• Assigned task 1: In the text on forest adaptation, give the part from "In forestry, this" up to and including "taking adaptation action." again, swapping "collaborating" for "working together".
• Assigned task 2: List everything that the text on forest adaptation says is required for dealing effectively with uncertainty.
------ Excerpted passage ------
Adaptation

How exactly is the climate forecast to change, and what could that mean for Canada’s forests and forest management?

Canada is working to answer these questions in order to help the forest sector and society in general adapt to changing climate conditions. Today, forest managers must consider a range of possible future climates—those involving, for example, altered growing seasons, more insect infestations, more wildland fires and greater permafrost melting.

An important first step is to identify social, economic and environmental vulnerabilities to changing forest conditions. The next important step is to plan ways to reduce the impact of those vulnerabilities.

For example, projected increases in drought, fire, windstorms, and insect and disease outbreaks are expected to result in greater tree mortality. Fewer trees will reduce Canada’s timber supply, which in turn will affect the economic competitiveness of Canada’s forest industry. This would leave forestry-dependent communities vulnerable to job losses, closure of forestry processing facilities and an overall economic slump.

New thinking to deal with new conditions

Forest managers have traditionally assumed that the climate conditions of previous decades would be the conditions of future decades. Now, with more knowledge about climate and its patterns of change, forest managers are shifting their thinking.

Adaptation will mean taking action to minimize the negative effects of change. Yet at the same time some changes (such as longer growing seasons or moister weather patterns) may in fact offer new opportunities for the forest sector. Adaptation will therefore also be mean taking advantage of the positive impacts brought about by climate change.

The challenge of uncertainty

Many uncertainties exist about how, and to what extent, climate change will affect Canada’s forests. This makes planning adaptation efforts a challenging exercise.

Dealing effectively with uncertainty requires having:

  • the use of new tools and techniques for decision-making, such as scenario-planning exercises
  • a good knowledge of the forest
  • an understanding of risks
  • the flexibility to adjust to changes

Risk management is a proven technique for identifying potential problems and then developing ways to: (1) reduce or avoid them; and (2) where they are unavoidable, respond to them to reduce negative outcomes.

In forestry, this means setting management objectives that recognize that the forests of the future will be different from those of today. By identifying the risks associated with these new conditions, forest planners and managers can then focus on finding ways to reduce or optimize the impact of those risks.

Support for adaptation from all parties

The Canadian Council of Forest Ministers (CCFM) has identified climate change adaptation as a priority for the forest sector. Many parties are working to support this priority:

  • Forest scientists and forest practitioners across the country are assessing adaptation needs and adaptation options.
  • The federal, provincial and territorial governments are collaborating in creating a range of products to help forest managers begin taking adaptation action.
  • Provincial and territorial governments are developing approaches to addressing climate change, supporting climate research and raising awareness of the need for adaptation.
  • Forest companies are beginning to address issues related to climate change in their management plans.

Practical tools aid adaptation strategies

Tools to analyze forest vulnerabilities
Forest scientists are developing a range of tools for assessing and managing climate-related risks and adaptation options. For example:

  • Canadian Forest Service (CFS) researchers have developed a new software tool, BioSIM, which can predict stages in insect development during the growing season. BioSim has been used to predict how climate change might affect the risk of mountain pine beetle infestations in western Canada.
------ Given information ------
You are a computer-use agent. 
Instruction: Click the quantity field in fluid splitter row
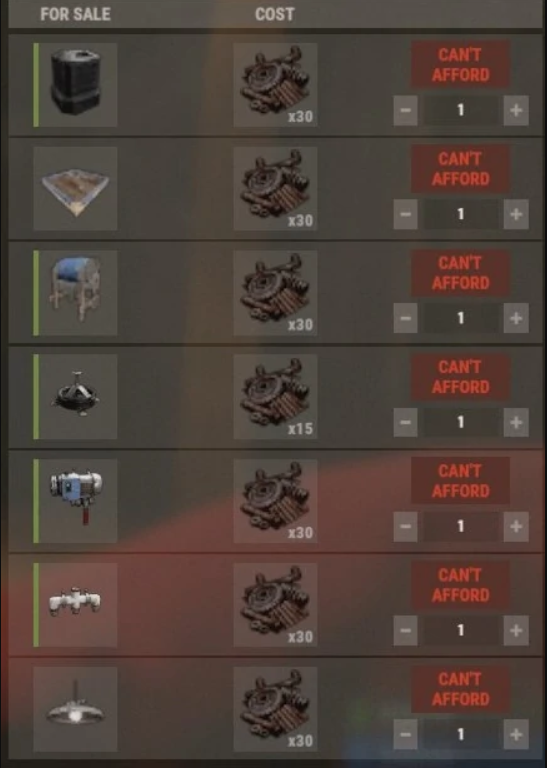(460, 630)
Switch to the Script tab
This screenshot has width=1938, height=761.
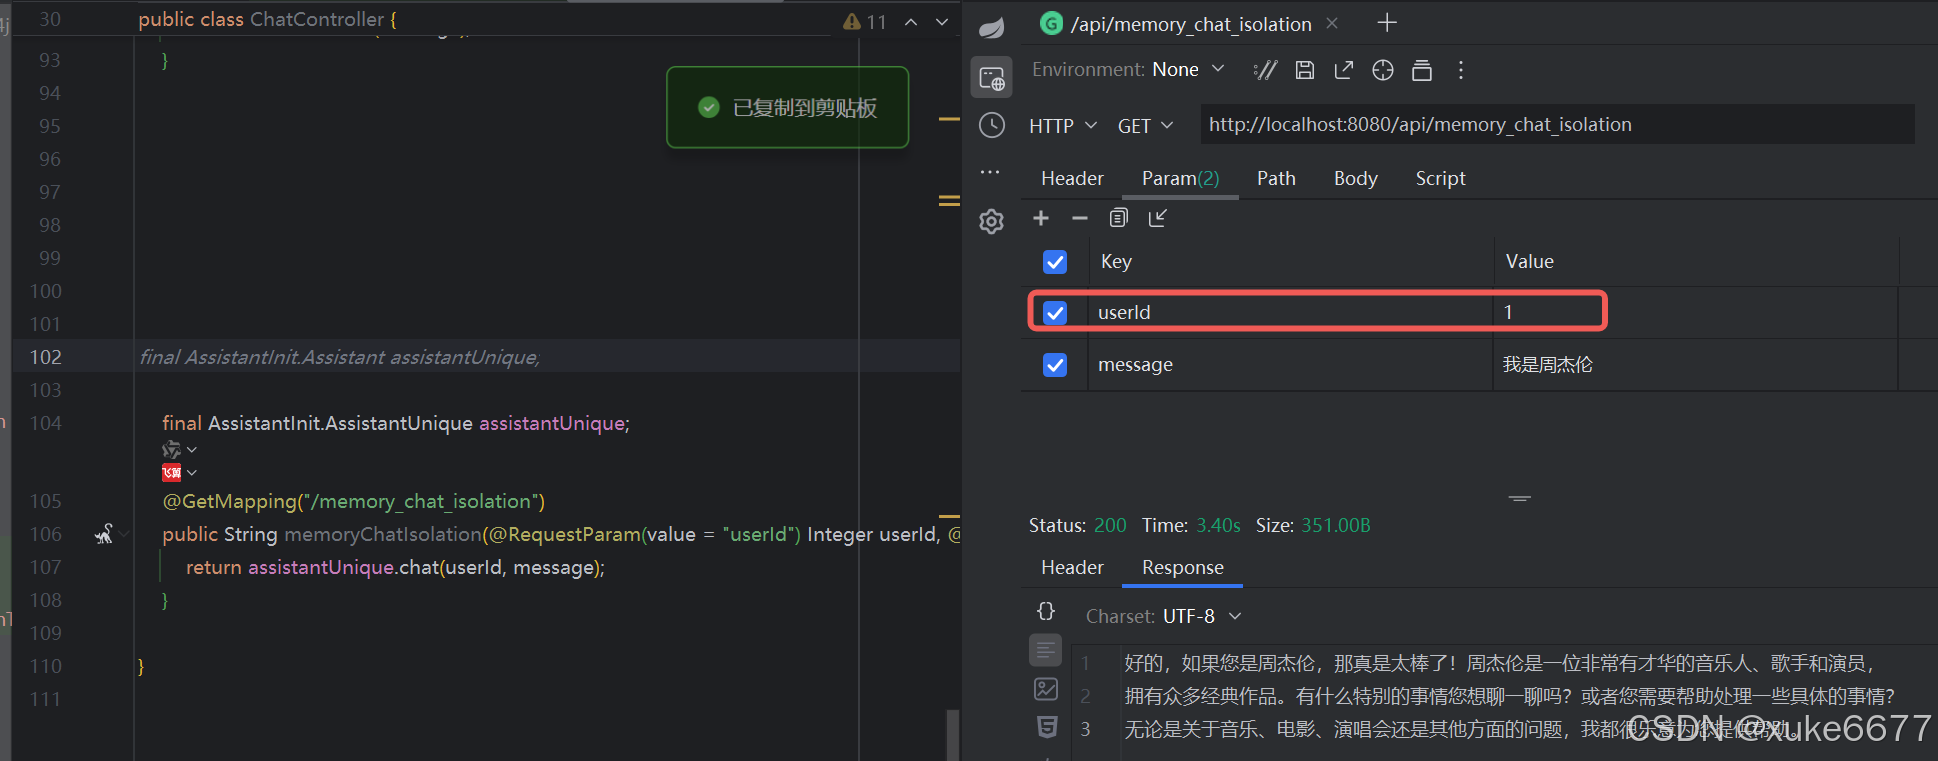tap(1440, 178)
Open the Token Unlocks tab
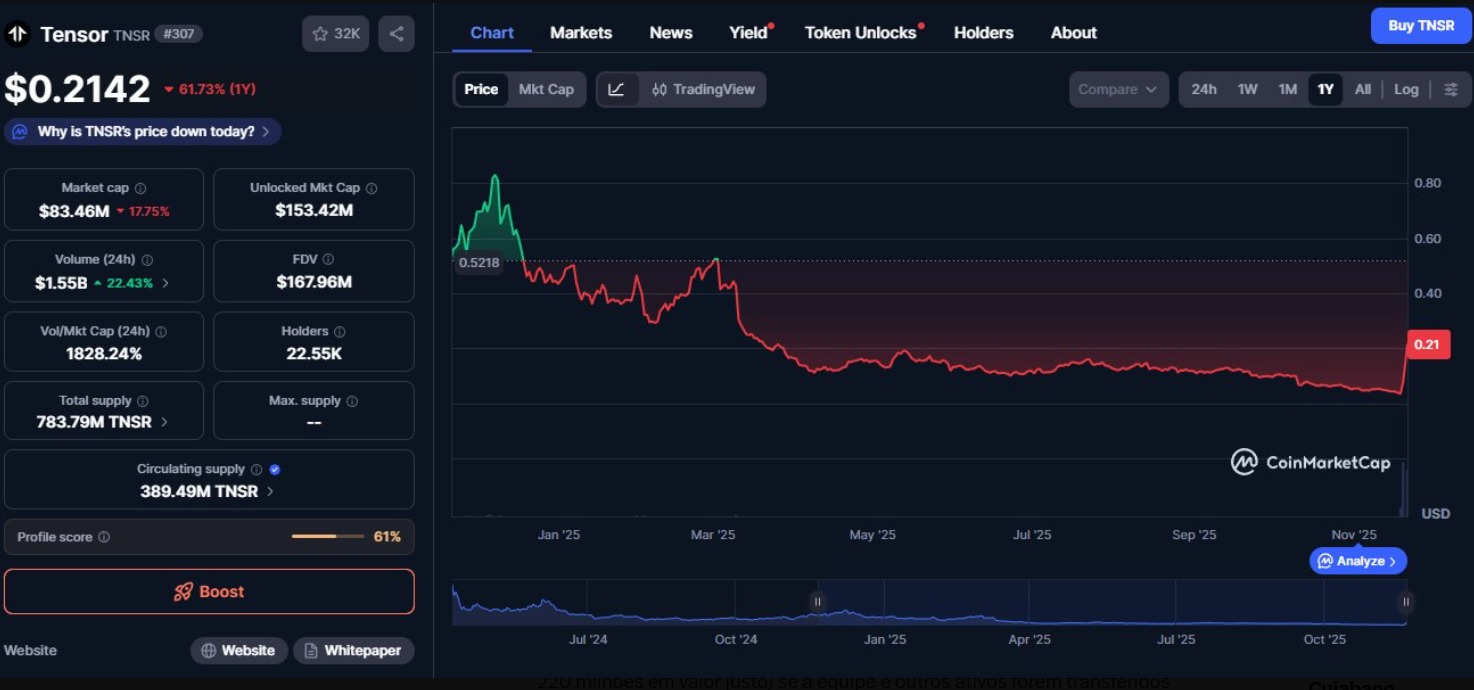The height and width of the screenshot is (690, 1474). [x=860, y=33]
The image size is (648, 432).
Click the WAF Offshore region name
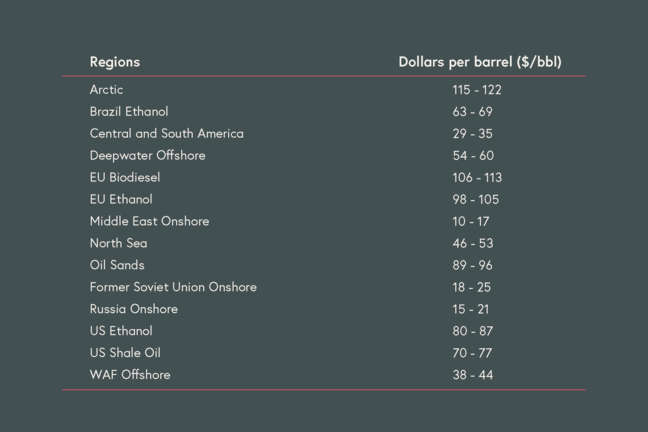click(x=130, y=376)
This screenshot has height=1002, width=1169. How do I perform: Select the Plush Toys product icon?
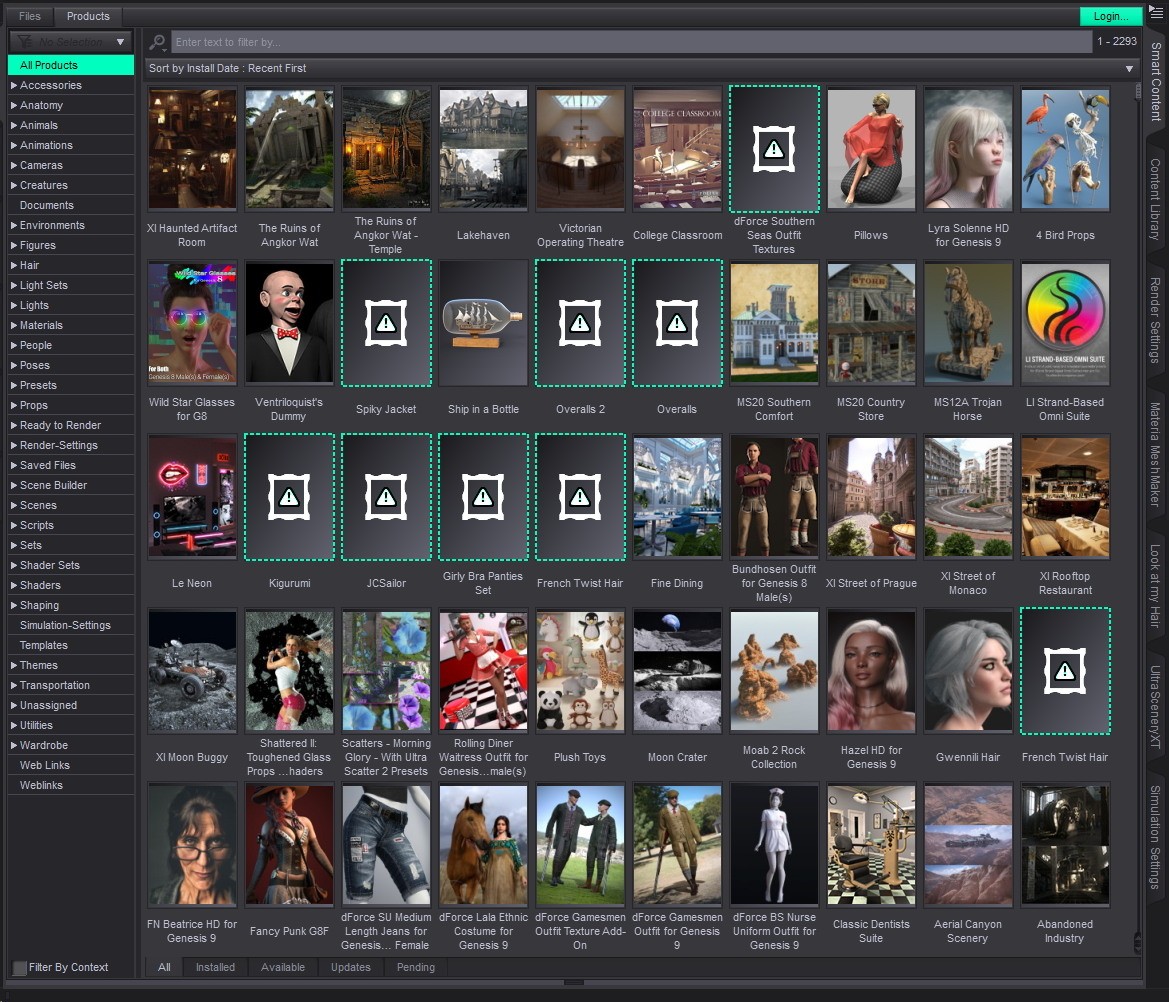click(x=580, y=671)
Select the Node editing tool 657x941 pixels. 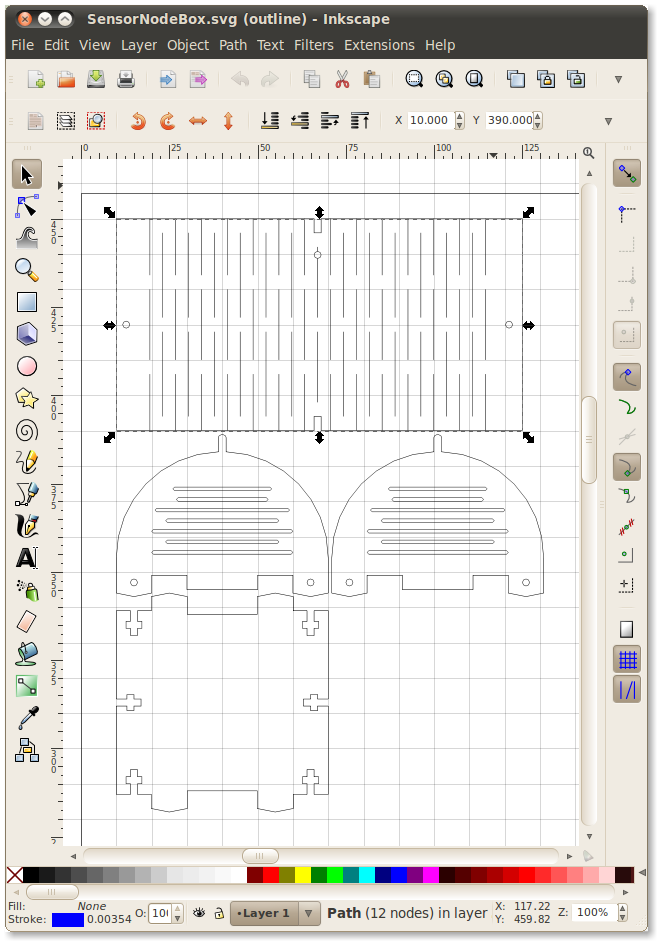[27, 206]
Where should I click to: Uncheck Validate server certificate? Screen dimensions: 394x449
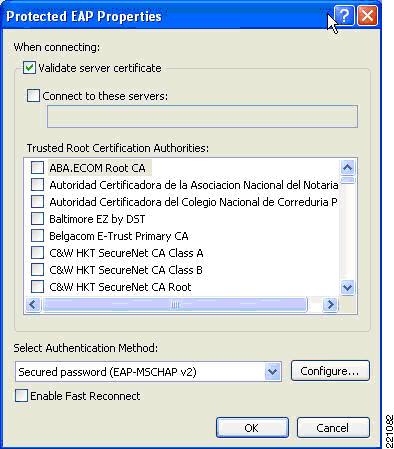(x=29, y=68)
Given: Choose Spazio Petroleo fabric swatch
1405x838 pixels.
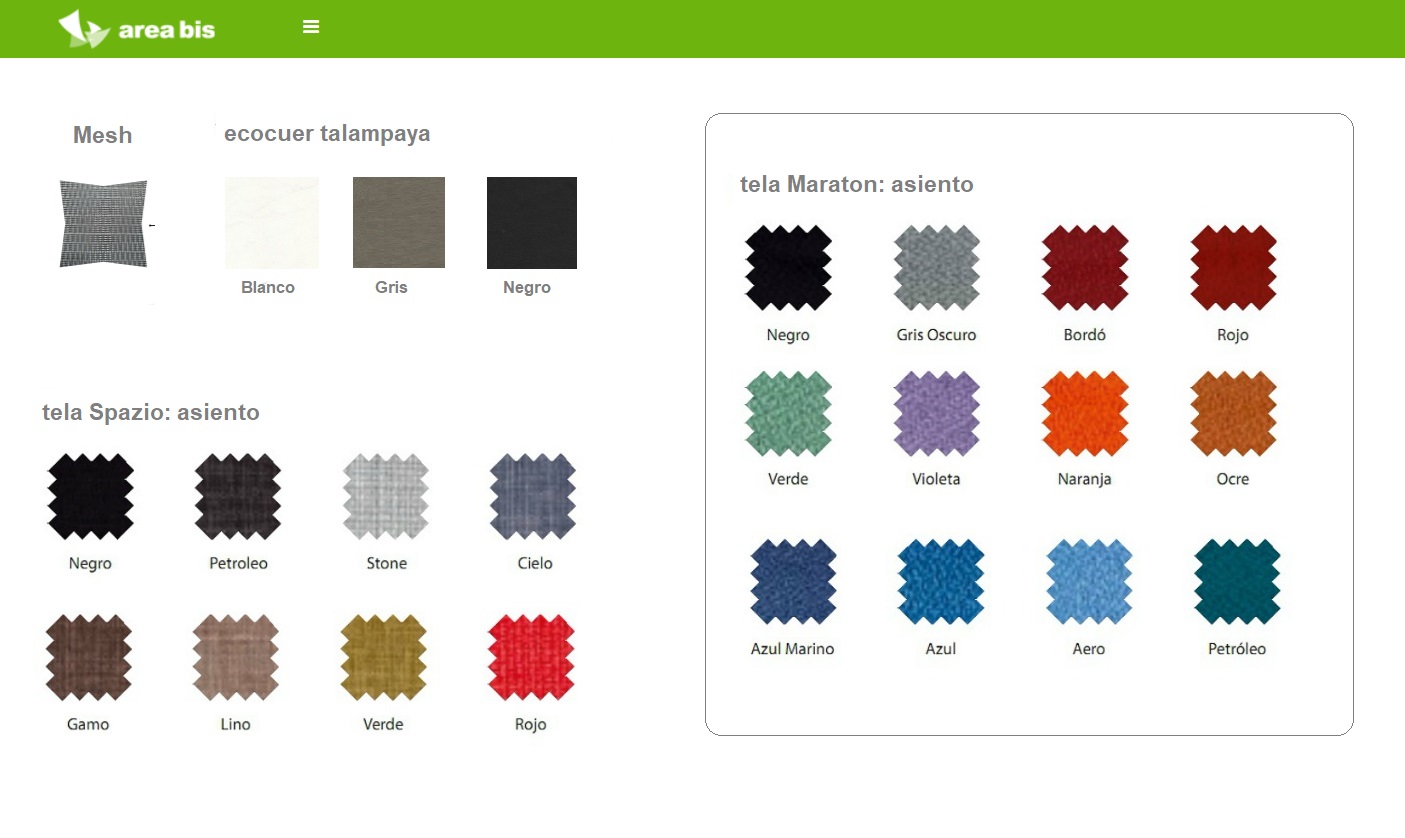Looking at the screenshot, I should tap(238, 497).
------
• Answer box 1:
In forestry, this means setting management objectives that recognize that the forests of the future will be different from those of today. By identifying the risks associated with these new conditions, forest planners and managers can then focus on finding ways to reduce or optimize the impact of those risks.

Support for adaptation from all parties

The Canadian Council of Forest Ministers (CCFM) has identified climate change adaptation as a priority for the forest sector. Many parties are working to support this priority:

  • Forest scientists and forest practitioners across the country are assessing adaptation needs and adaptation options.
  • The federal, provincial and territorial governments are working together in creating a range of products to help forest managers begin taking adaptation action.

• Answer box 2:
- the use of new tools and techniques for decision-making, such as scenario-planning exercises
- a good knowledge of the forest
- an understanding of risks
- the flexibility to adjust to changes